:: Supplied text

Murder, Mayhem, Mudslinging, Scandals, and Disasters in 19th-Century Reporting


List Price: $49.95

Bookmark and Share
ISBN: 978-1-4128-5171-8
Pages: 425
Binding: Hardcover
Publication Date: 07-22-2013
Also available as:
Google eBook Paperback


David B. Sachsman and David W. Bulla have gathered a colorful collection of essays exploring sensationalism in nineteenth-century newspaper reporting. The contributors analyze the role of sensationalism and tell the story of both the rise of the penny press in the 1830s and the careers of specific editors and reporters dedicated to this particular journalistic style.

Divided into four sections, the first, titled "The Many Faces of Sensationalism," provides an eloquent defense of yellow journalism, analyzes the place of sensational pictures, and provides a detailed examination of the changes in reporting over a twenty-year span. The second part, "Mudslinging, Muckraking, Scandals, and Yellow Journalism," focuses on sensationalism and the American presidency as well as why journalistic muckraking came to fruition in the Progressive Era.

The third section, "Murder, Mayhem, Stunts, Hoaxes, and Disasters," features a groundbreaking discussion of the place of religion and death in nineteenth-century newspapers. The final section explains the connection between sensationalism and hatred. This is a must-read book for any historian, journalist, or person interested in American culture.

::::
:: Data shown

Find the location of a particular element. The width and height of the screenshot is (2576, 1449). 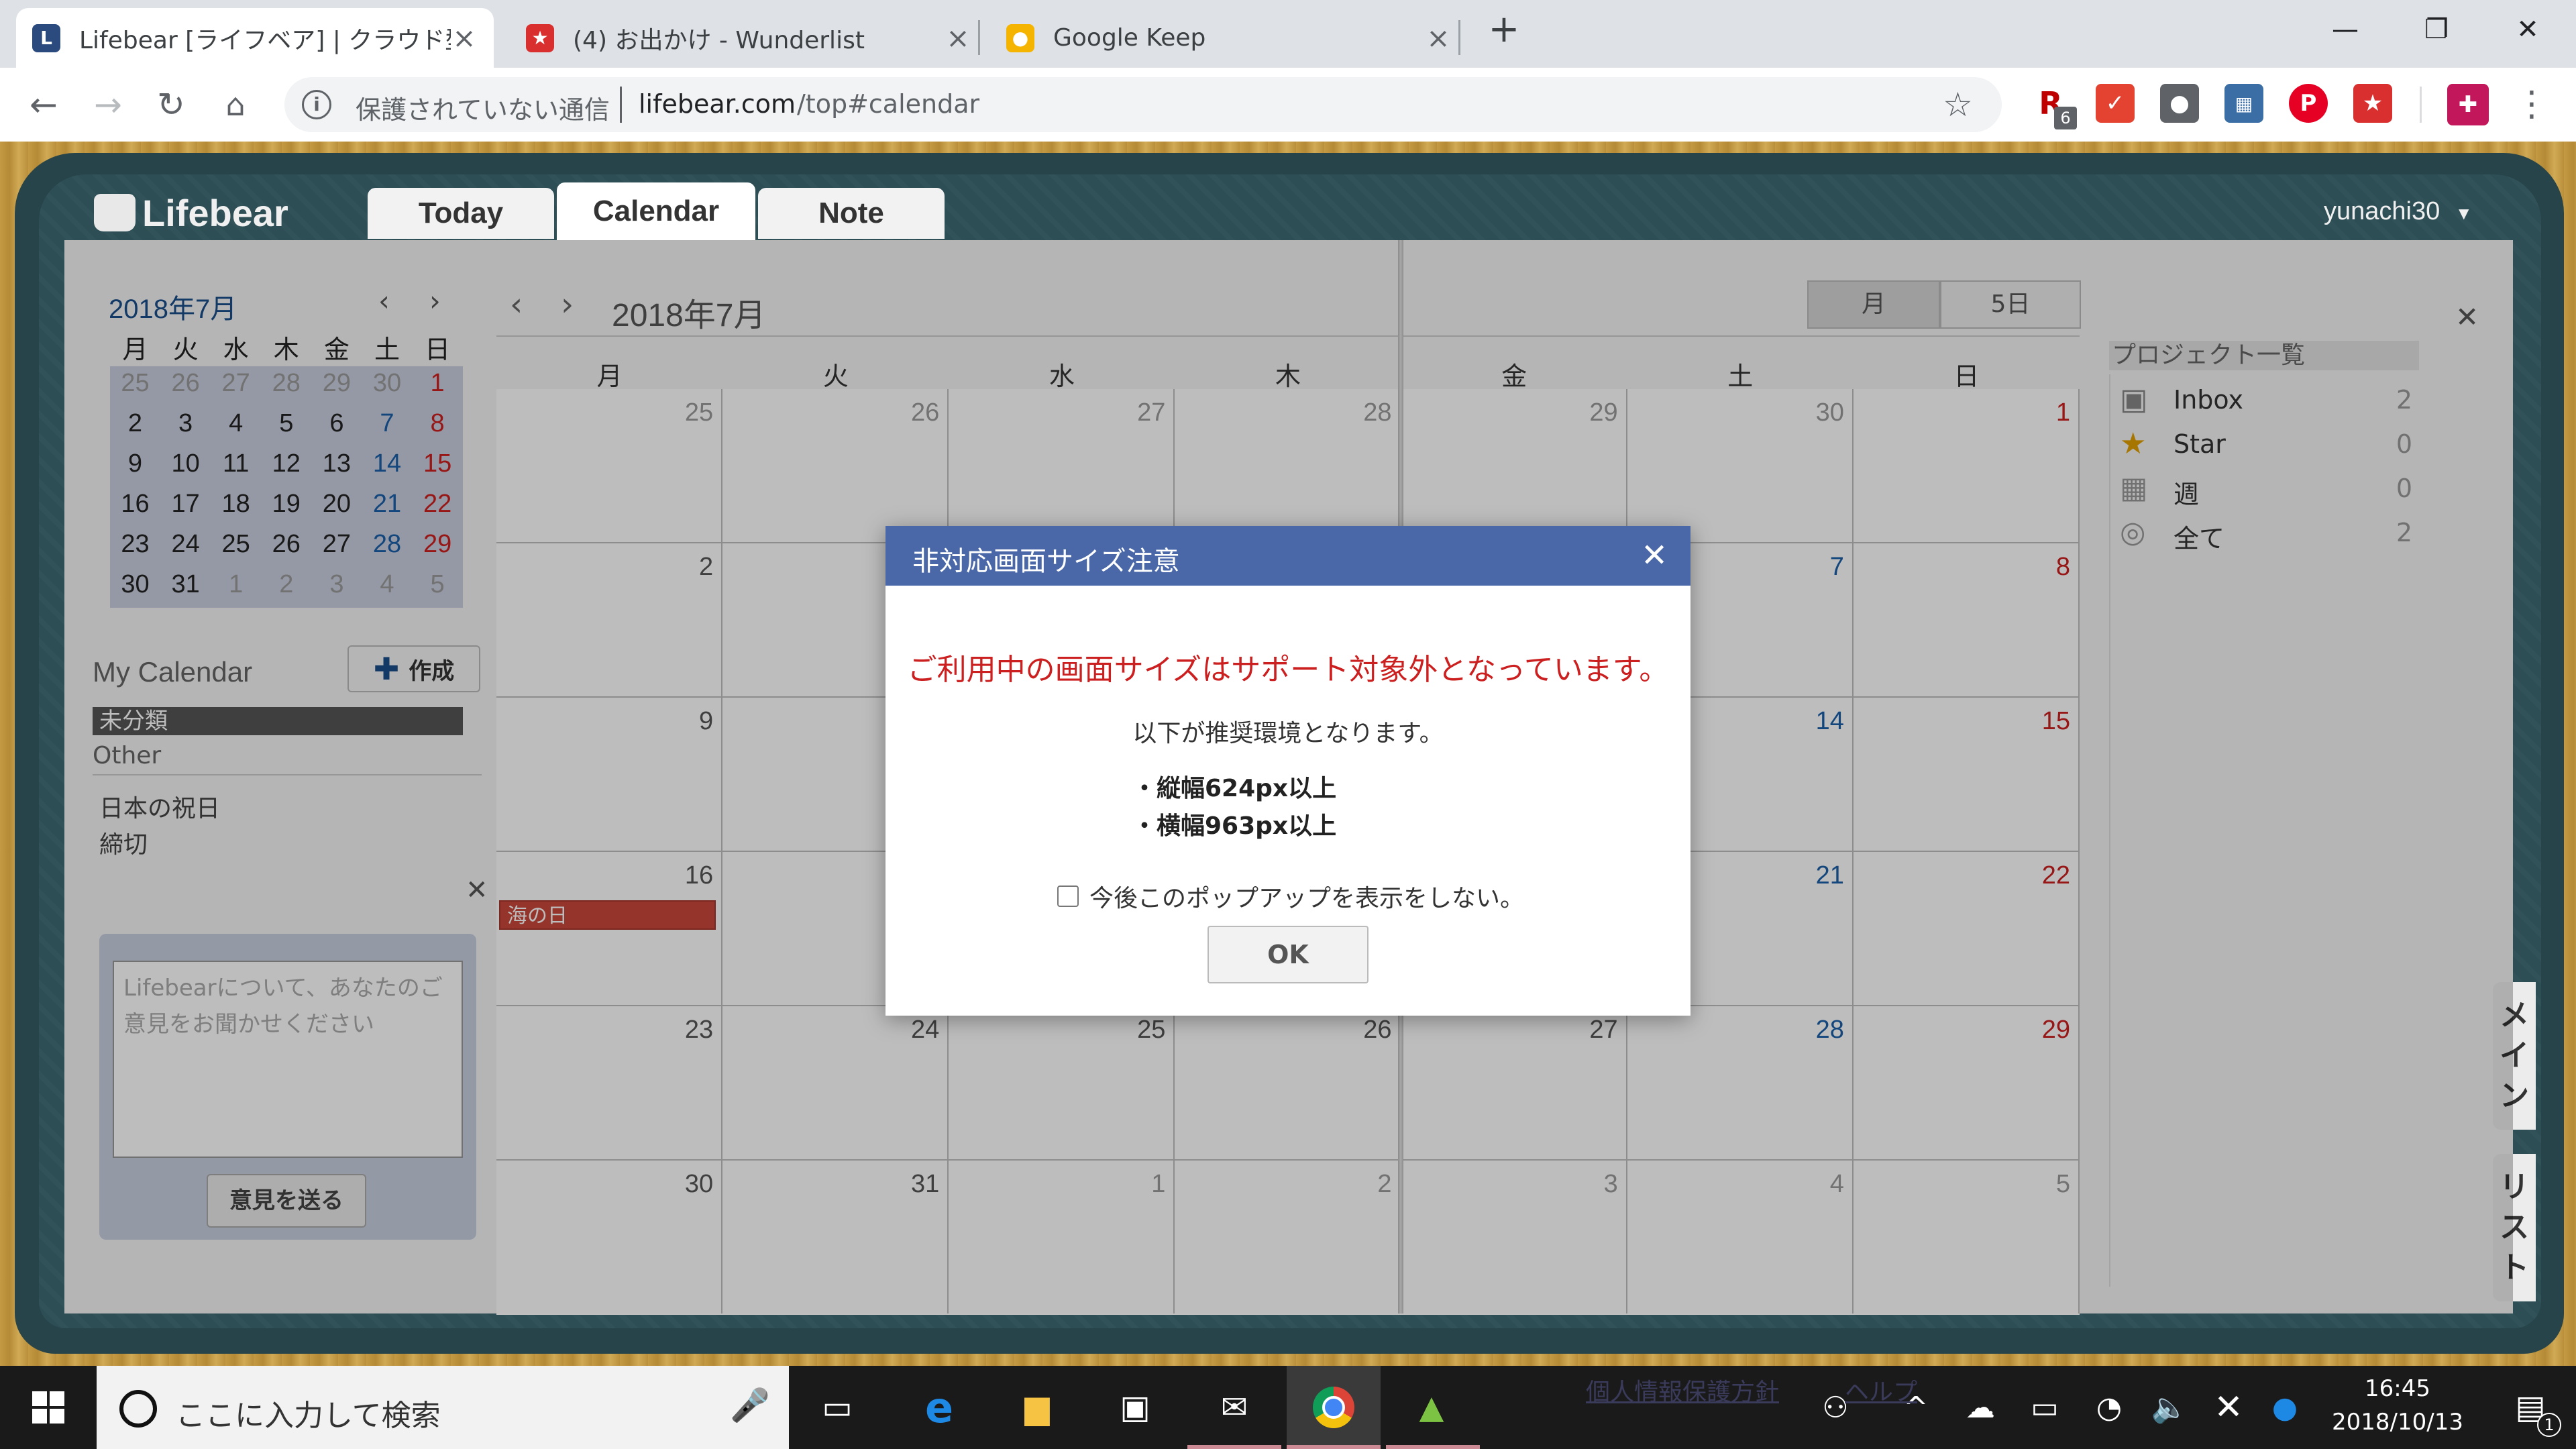

tab-lifebear: L Lifebear [ライフベア] | クラウド型電子 × is located at coordinates (255, 38).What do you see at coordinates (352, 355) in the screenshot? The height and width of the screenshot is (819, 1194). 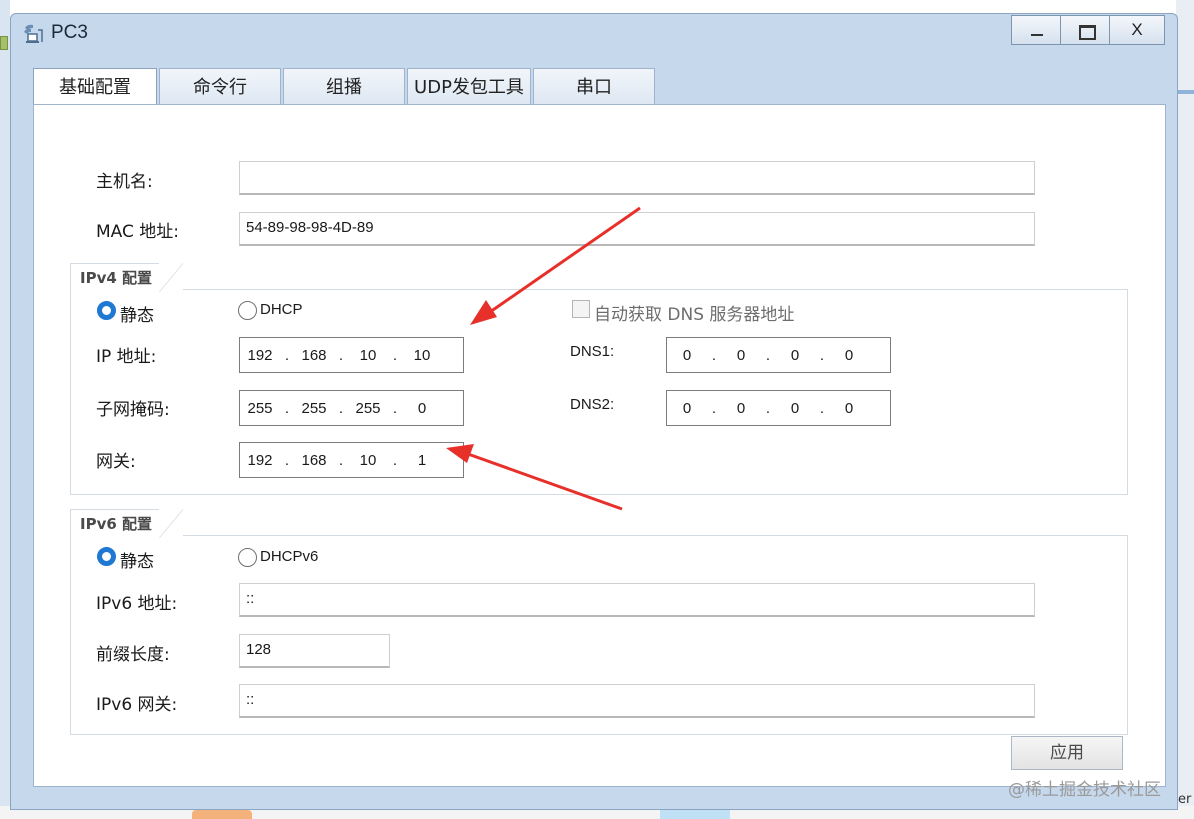 I see `ip-address-input: 192. 168. 10. 10` at bounding box center [352, 355].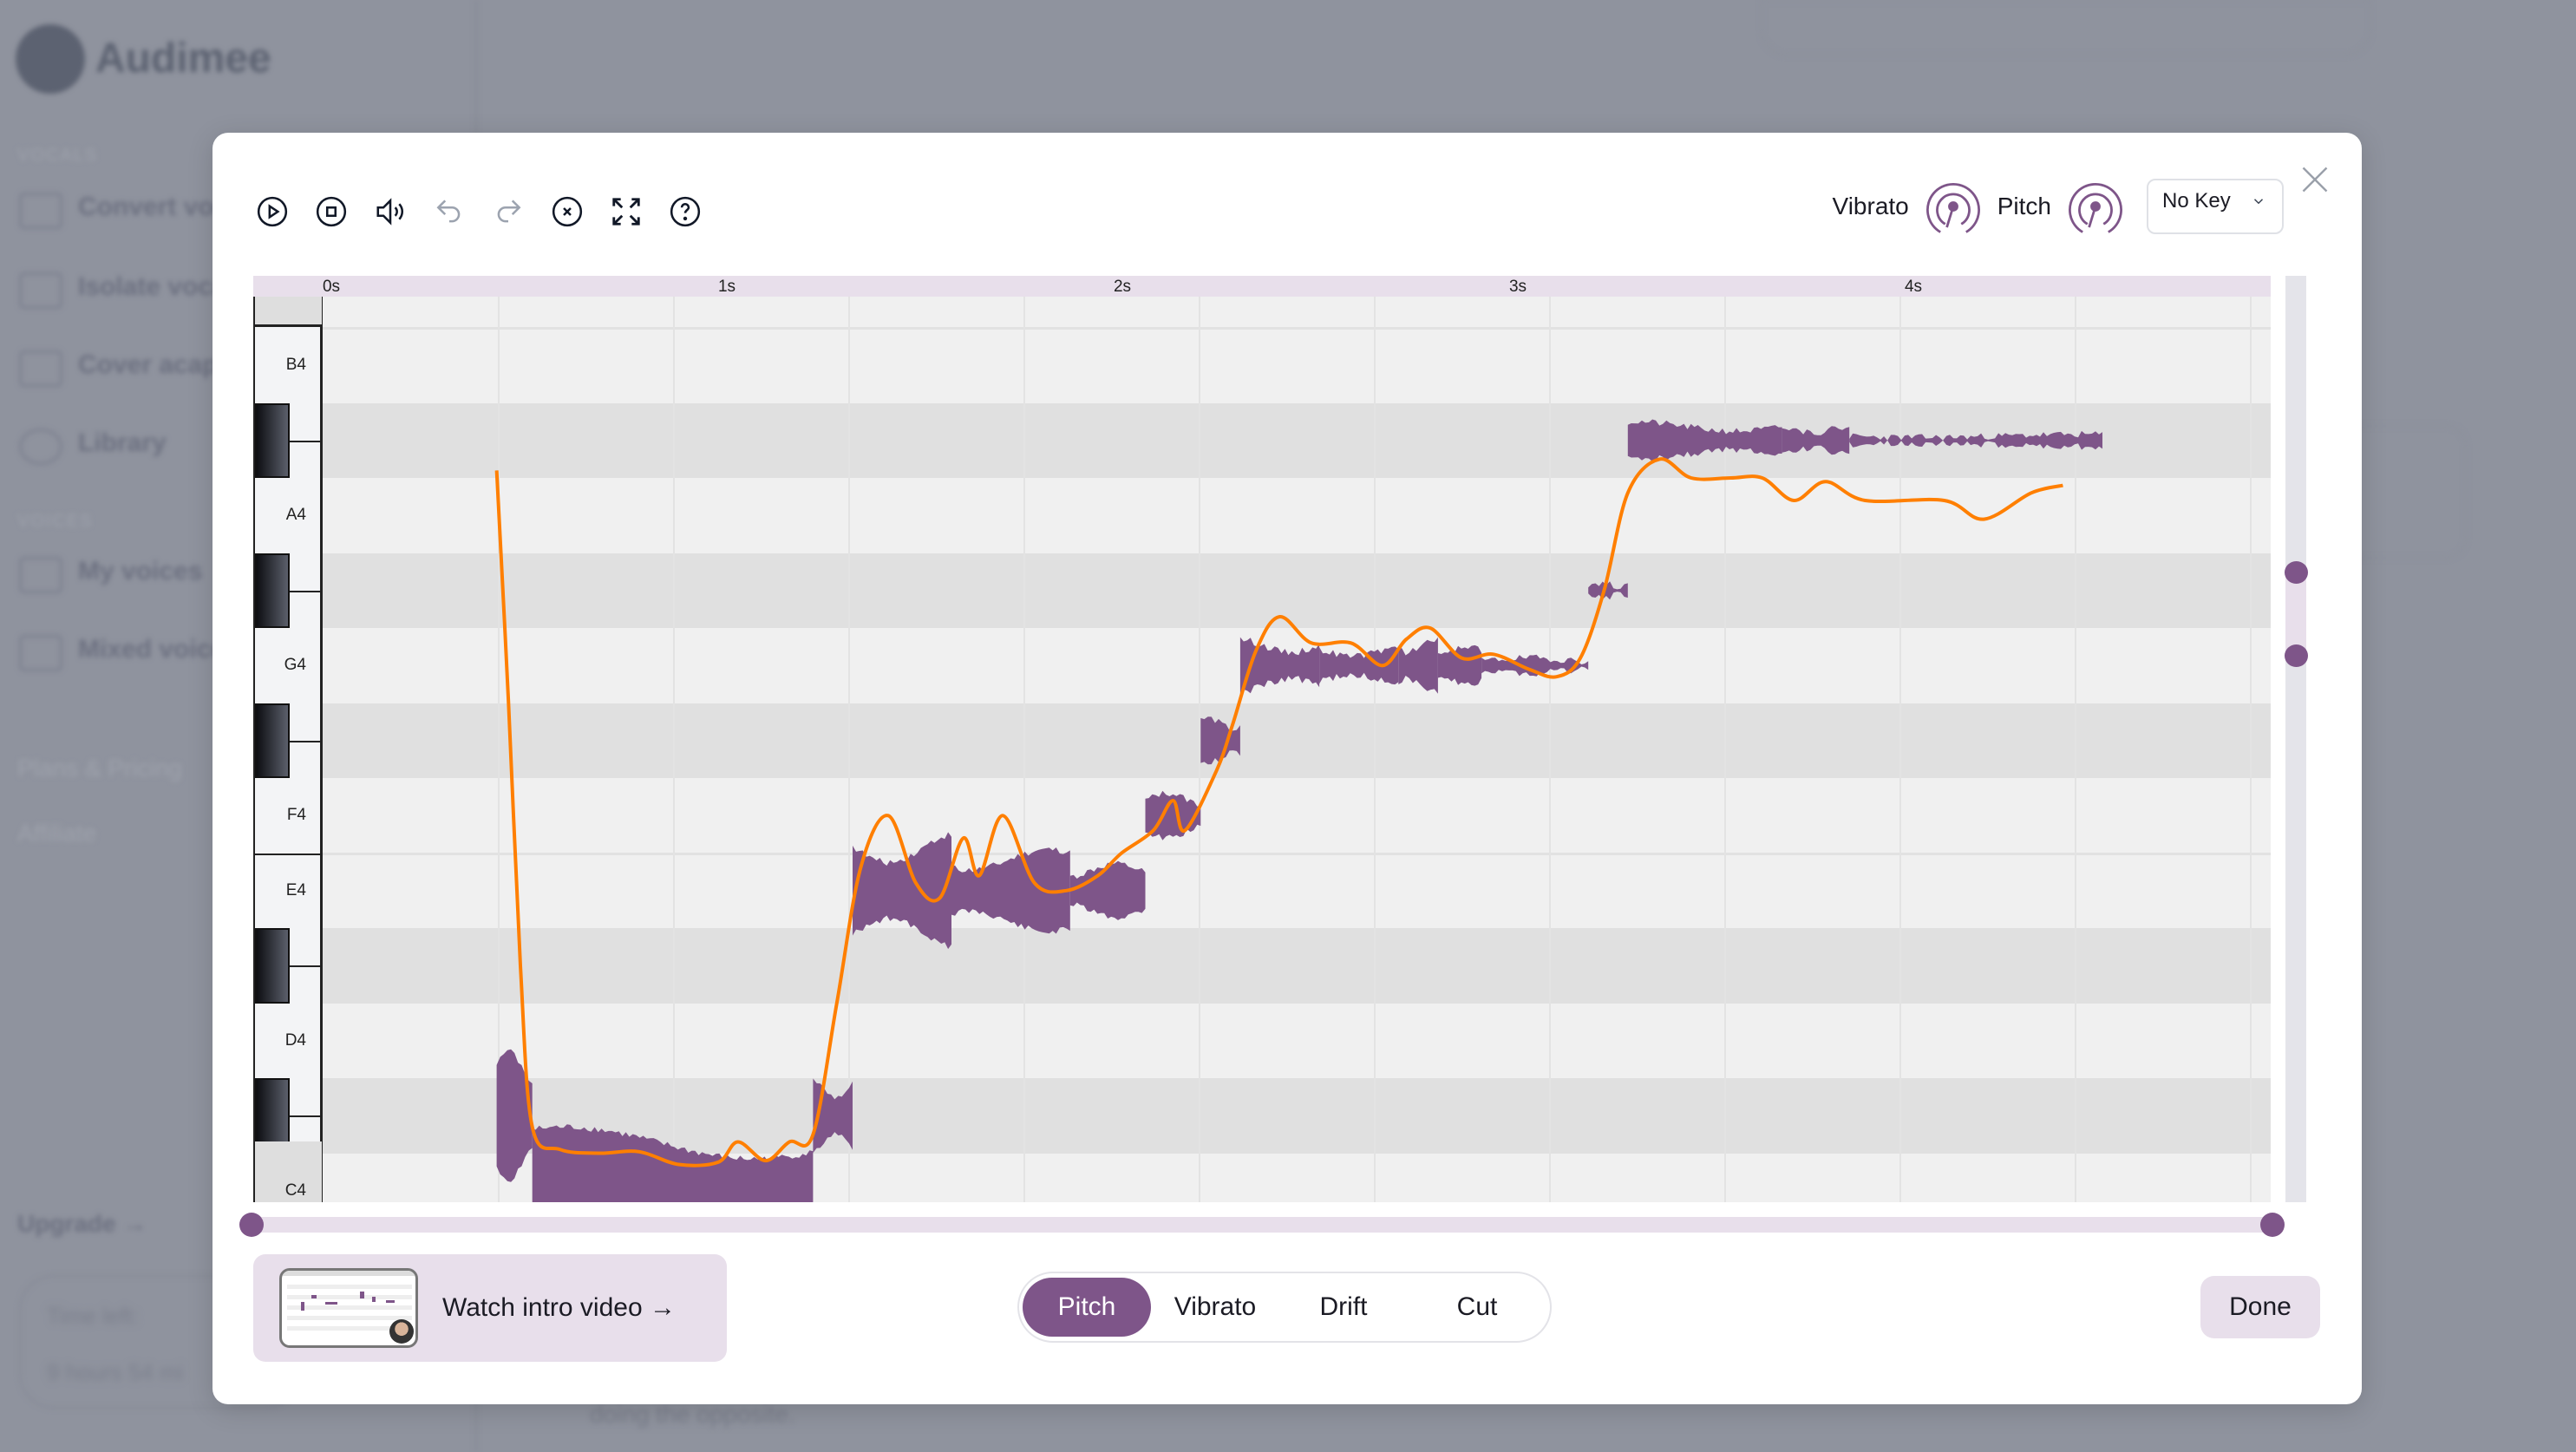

::::

- **To do**
1 – Give every section title that the book description quotes.
2 – Render this sentence from the book description in Spanish: "This is a must-read book for any historian, journalist, or person interested in American culture."
3 – Extend the description of the book on sensationalism in nineteenth-century newspaper reporting, picking up after its final sentence.

- **Numbered responses**
1 –
- "The Many Faces of Sensationalism"
- "Mudslinging, Muckraking, Scandals, and Yellow Journalism"
- "Murder, Mayhem, Stunts, Hoaxes, and Disasters"

2 – Este es un libro de lectura obligada para cualquier historiador, periodista o persona interesada en la cultura estadounidense.

3 –
Editorial Reviews

“Concise but engaging overviews that would work well for undergraduate readings in American journalism history. . . . This book complements overview history texts by offering deeper explorations of the lively and colorful individuals, events, and subjects that distinguished yellow journalism in all of its notorious glory.”

—Paula Hunt, American Journalism


“Sensationalism is appealing because it plays on emotions—and it is disdained for the same reason. . . . The first of the book’s 21 essays looks at ‘yellow journalism,’ considering how that pejorative was entwined with the personality of William Randolph Hearst—though it was not just the business impulse of the press baron that accounted for sensationalism. Another strong chapter looks at the rise of illustration, perhaps the key facet of present-day sensationalism, as a component of 19th-century practice. Several contributions touch on the morality play that often constitutes sensational coverage; Les Sillars argues that the judgmental lessons embedded in that style of reporting were rooted in sermonizing. This book offers much food for thought, and it succeeds because of sensationalism’s inherent allure. . . . Recommended.”

—J. K. Chakars, Choice

“Serious scholarship shouldn’t be this much fun. Americans of the twenty-first century bemoaning the ‘Foxification’ of television news will find useful historical perspective from this engaging collection of essays on the nineteenth-century press. As with today’s traditional media and new media, paradigm-breaking nineteenth-century technological change—steam powered presses, railroads, and the telegraph—led to exponentially faster news delivery. Readers wanted news and entertainment, and the press delivered sensationalism galore. Some of the fare was a moving freak show after P. T. Barnum’s heart, but sensational exposés of tainted ‘swill’ milk and dangerous machinery served society well. . . . David B. Sachsman, a distinguished social scientist who once was a copy boy at the New York Daily News, and David W. Bulla, a rising star in communication history, serve the past—and the present—well with this thoughtfully edited volume featuring the work of top historians of the media.”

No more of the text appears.